WHAT THE TASK REQUIRES:
Please copy exactly the lines from the top of the data through the line containing "Open 儲存 in the", and nothing else.

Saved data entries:
^^^^^^^^

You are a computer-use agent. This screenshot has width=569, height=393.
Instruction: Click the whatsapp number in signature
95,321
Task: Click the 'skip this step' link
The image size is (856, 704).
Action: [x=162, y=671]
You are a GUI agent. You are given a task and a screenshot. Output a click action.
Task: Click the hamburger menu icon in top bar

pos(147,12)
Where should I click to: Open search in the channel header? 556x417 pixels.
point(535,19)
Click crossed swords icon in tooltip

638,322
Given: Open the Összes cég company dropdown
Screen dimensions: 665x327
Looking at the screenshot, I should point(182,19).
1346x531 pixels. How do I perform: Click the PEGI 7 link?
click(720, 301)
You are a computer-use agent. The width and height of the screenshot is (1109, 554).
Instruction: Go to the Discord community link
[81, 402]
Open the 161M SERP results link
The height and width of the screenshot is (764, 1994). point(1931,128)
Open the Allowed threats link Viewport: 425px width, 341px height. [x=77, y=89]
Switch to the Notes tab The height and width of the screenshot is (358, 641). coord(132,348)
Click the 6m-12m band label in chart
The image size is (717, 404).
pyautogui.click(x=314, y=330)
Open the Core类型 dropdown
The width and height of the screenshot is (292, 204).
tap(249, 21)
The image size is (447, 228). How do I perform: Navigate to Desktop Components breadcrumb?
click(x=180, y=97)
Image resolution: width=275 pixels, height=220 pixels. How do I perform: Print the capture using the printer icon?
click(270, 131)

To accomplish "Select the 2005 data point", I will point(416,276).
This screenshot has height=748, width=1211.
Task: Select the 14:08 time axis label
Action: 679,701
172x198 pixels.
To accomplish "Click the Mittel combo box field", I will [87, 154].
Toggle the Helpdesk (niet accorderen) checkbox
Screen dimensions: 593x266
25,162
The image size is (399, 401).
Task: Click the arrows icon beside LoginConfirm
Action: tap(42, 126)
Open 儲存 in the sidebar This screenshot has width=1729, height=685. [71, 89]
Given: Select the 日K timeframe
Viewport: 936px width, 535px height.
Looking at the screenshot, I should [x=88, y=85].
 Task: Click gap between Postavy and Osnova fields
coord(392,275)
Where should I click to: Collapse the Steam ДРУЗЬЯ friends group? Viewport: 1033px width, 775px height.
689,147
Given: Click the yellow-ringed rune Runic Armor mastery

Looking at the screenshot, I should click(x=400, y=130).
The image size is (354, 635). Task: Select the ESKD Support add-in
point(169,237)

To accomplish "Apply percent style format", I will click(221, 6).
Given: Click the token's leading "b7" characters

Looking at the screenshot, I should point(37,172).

^^^^^^^^

WORKED SOLUTION:
You are a computer-use agent. This screenshot has width=569, height=393.
Instruction: Click the whatsapp number in signature
95,321
Task: Click the 'skip this step' link
The image size is (856, 704).
Action: [x=162, y=671]
You are a GUI agent. You are given a task and a screenshot. Output a click action.
Task: Click the hamburger menu icon in top bar

pos(147,12)
Where should I click to: Open search in the channel header? 556x417 pixels.
point(535,19)
Click crossed swords icon in tooltip

638,322
Given: Open the Összes cég company dropdown
Screen dimensions: 665x327
Looking at the screenshot, I should point(182,19).
1346x531 pixels. How do I perform: Click the PEGI 7 link?
click(720, 301)
You are a computer-use agent. The width and height of the screenshot is (1109, 554).
Instruction: Go to the Discord community link
[81, 402]
Open the 161M SERP results link
The height and width of the screenshot is (764, 1994). point(1931,128)
Open the Allowed threats link Viewport: 425px width, 341px height. [x=77, y=89]
Switch to the Notes tab The height and width of the screenshot is (358, 641). coord(132,348)
Click the 6m-12m band label in chart
The image size is (717, 404).
pyautogui.click(x=314, y=330)
Open the Core类型 dropdown
The width and height of the screenshot is (292, 204).
tap(249, 21)
The image size is (447, 228). How do I perform: Navigate to Desktop Components breadcrumb?
click(x=180, y=97)
Image resolution: width=275 pixels, height=220 pixels. How do I perform: Print the capture using the printer icon?
click(270, 131)

To accomplish "Select the 2005 data point", I will point(416,276).
This screenshot has height=748, width=1211.
Task: Select the 14:08 time axis label
Action: 679,701
172x198 pixels.
To accomplish "Click the Mittel combo box field", I will [87, 154].
Toggle the Helpdesk (niet accorderen) checkbox
Screen dimensions: 593x266
25,162
The image size is (399, 401).
Task: Click the arrows icon beside LoginConfirm
Action: tap(42, 126)
Open 儲存 in the sidebar This screenshot has width=1729, height=685. [71, 89]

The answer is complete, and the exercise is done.